Problem to solve –
Without the pictures, reproduce the records that follow exactly.

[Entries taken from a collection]

::::

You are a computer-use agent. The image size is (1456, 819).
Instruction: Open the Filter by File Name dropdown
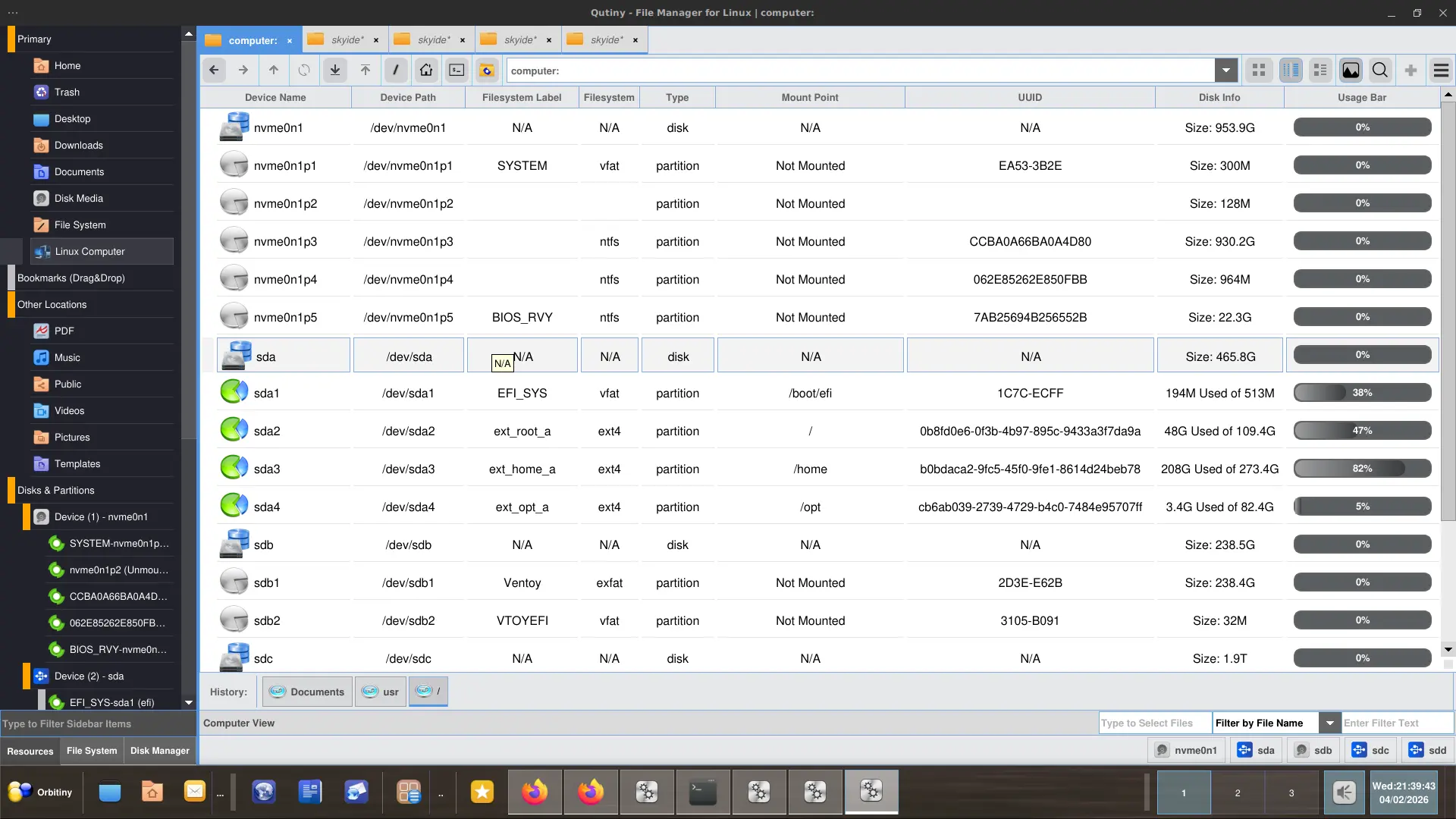click(x=1329, y=723)
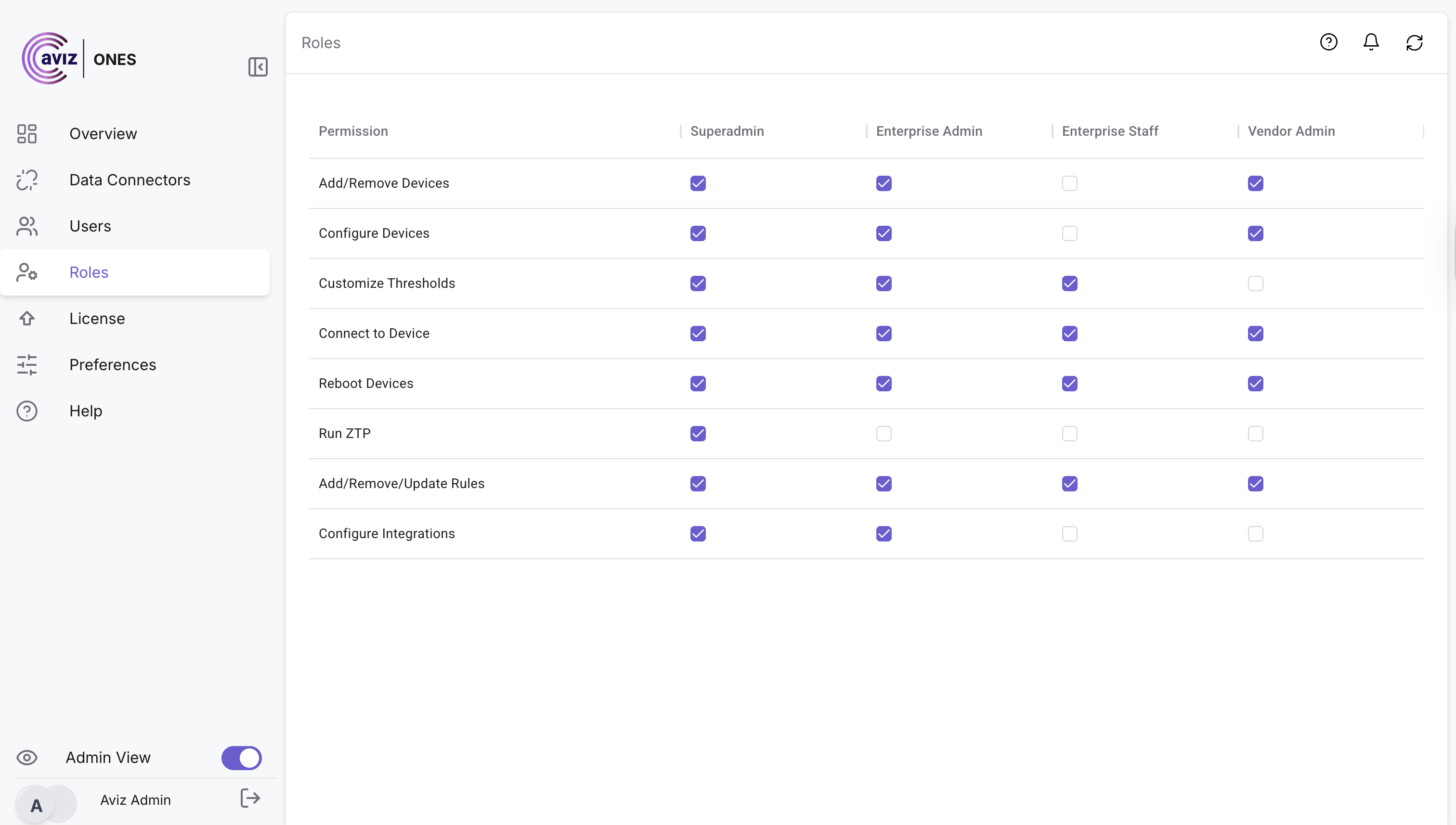1456x825 pixels.
Task: Click the License upload arrow icon
Action: pyautogui.click(x=26, y=319)
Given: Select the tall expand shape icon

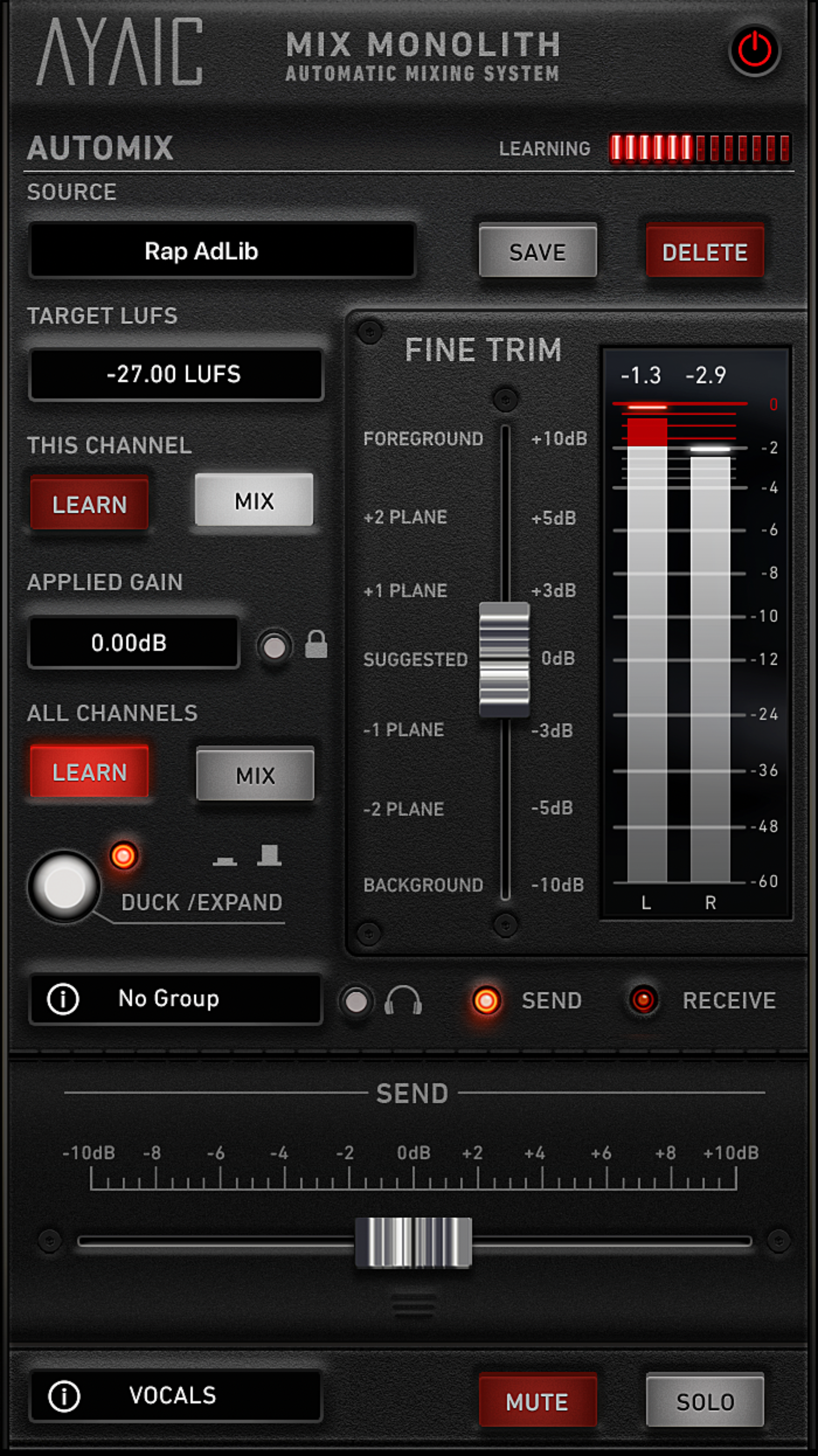Looking at the screenshot, I should coord(269,855).
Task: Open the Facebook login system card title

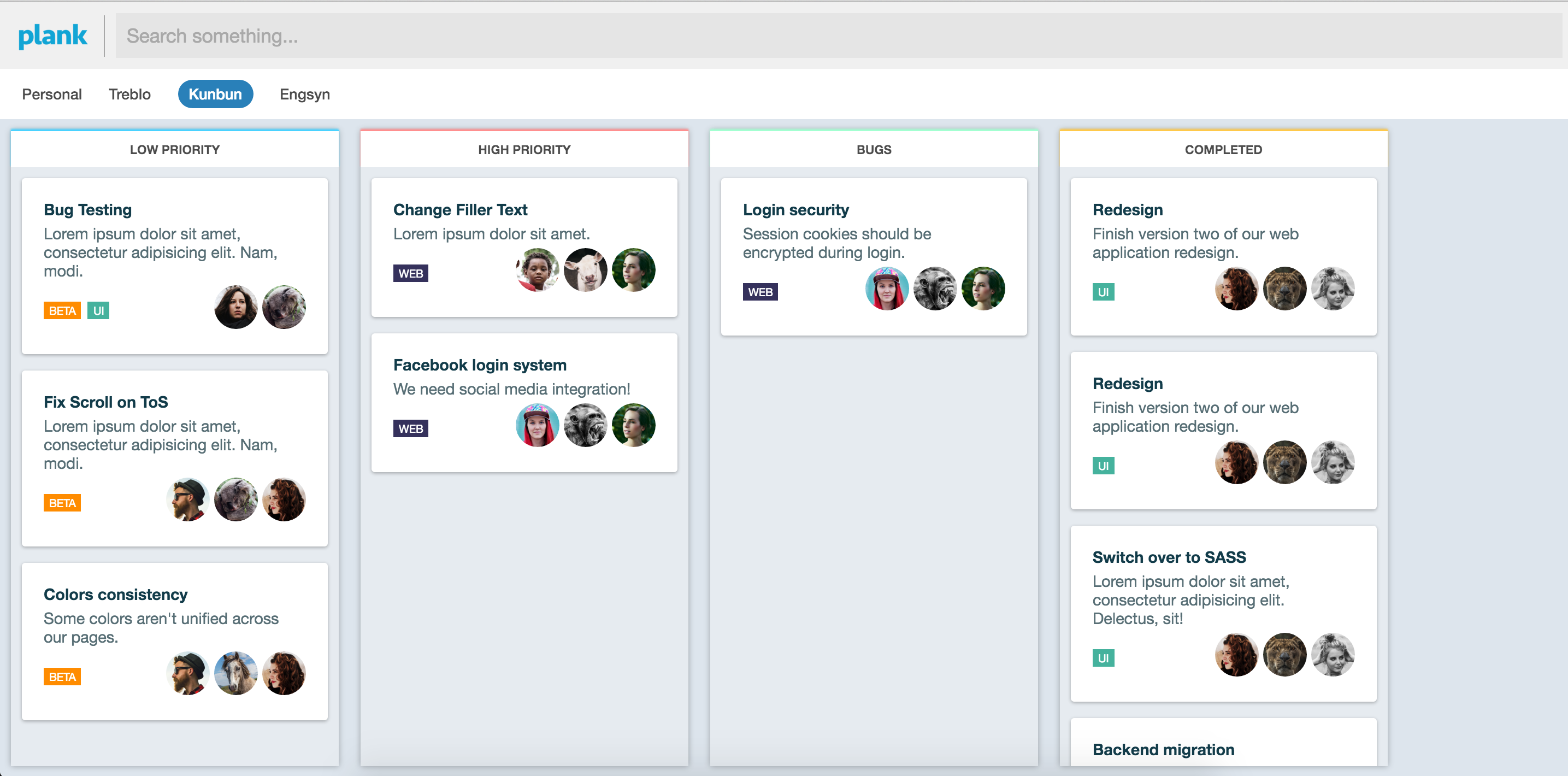Action: point(479,365)
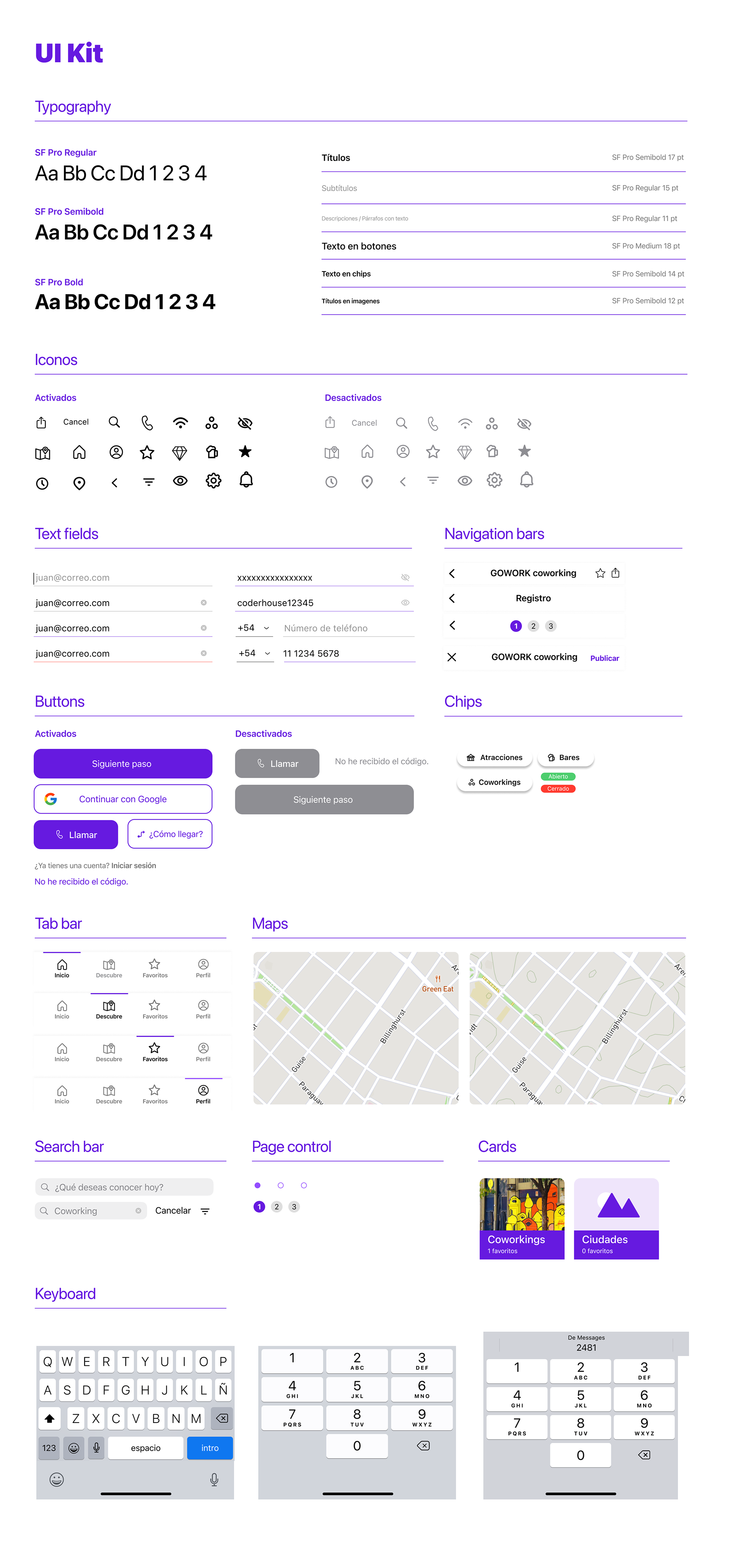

::::

Result for this exercise –
You are a computer-use agent. The image size is (1456, 819).
Instruction: Open the Filter by File Name dropdown
click(x=1329, y=723)
1456x825 pixels.
Task: Click the License upload arrow icon
Action: pyautogui.click(x=26, y=319)
Given: Select the tall expand shape icon

Looking at the screenshot, I should coord(269,855).
Task: Open the Facebook login system card title

Action: point(479,365)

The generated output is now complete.